# Much Respect For Home Haunters!!!



## HalloweenZombie (Jul 22, 2007)

In light of the Fright Fight farce, I've seen pro haunters slamming home haunters online (mostly on Facebook). There should have been some effort put in to figure out the difference between a home haunt and a pro haunt. Is the haunt at your home? No? Not a home haunt. Do you charge money for tickets? Yes? Not a home haunt, but a pro haunt. Of course, a pro haunt won the competition thanks to a larger budget and lots of room to work with. This should have been an opportunity for home haunters to get the credit they deserve for busting their butts to give a show to their neighborhoods. Now other pro haunters are slamming home haunters for complaining about it. 

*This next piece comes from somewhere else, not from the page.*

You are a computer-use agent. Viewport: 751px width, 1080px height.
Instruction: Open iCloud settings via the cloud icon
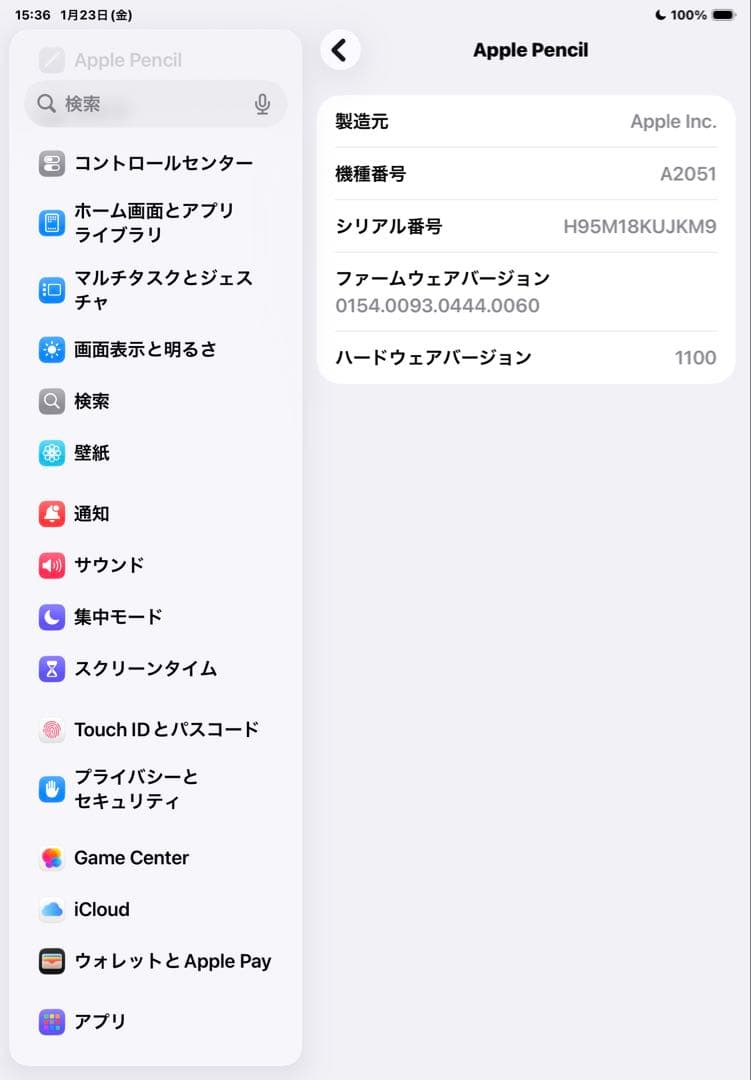tap(51, 909)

Let me say this: As a former home haunter and current pro haunter I have much respect for home haunters and so should other pro haunters. Some people forget their roots. Others started with huge amounts of cash and never had a home haunt or even a love for Halloween. You know how I spend Halloween night? Visiting home haunts! Why? Because you guys carry the spirit of Halloween in its truest form. Again, much respect.

Sorry for the rant, but I think it needed to be said.


----------



## Abunai (Oct 28, 2007)

Woot!
Great post, HalloweenZombie.


----------



## bobzilla (Nov 13, 2008)

Well said!
Happy Halloween :jol:


----------



## RoxyBlue (Oct 6, 2008)

We love you, HZ!


----------



## Rahnefan (May 1, 2009)

Thank you.


----------



## Troll Wizard (May 3, 2012)

_*Words of wisdom to haunt by! Thanks, HZ!*_


----------



## scareme (Aug 29, 2006)

As a modest home haunter, thanks for your kind words.


----------



## booberry crunch (Aug 14, 2014)

Word!


----------



## The Halloween Lady (Aug 18, 2010)

That was wonderfully stated! Thank you!


----------



## jdubbya (Nov 6, 2005)

I had watched the show and was really put off when HO won the cash! They put on an awesome show but really shouldn't have been a contestant, IMO. Ah well...money begets money. The other real home haunters on the show were exceptional and do it for the love of Halloween, as do all of us.


----------



## ghostgirl (Oct 21, 2014)

well said


----------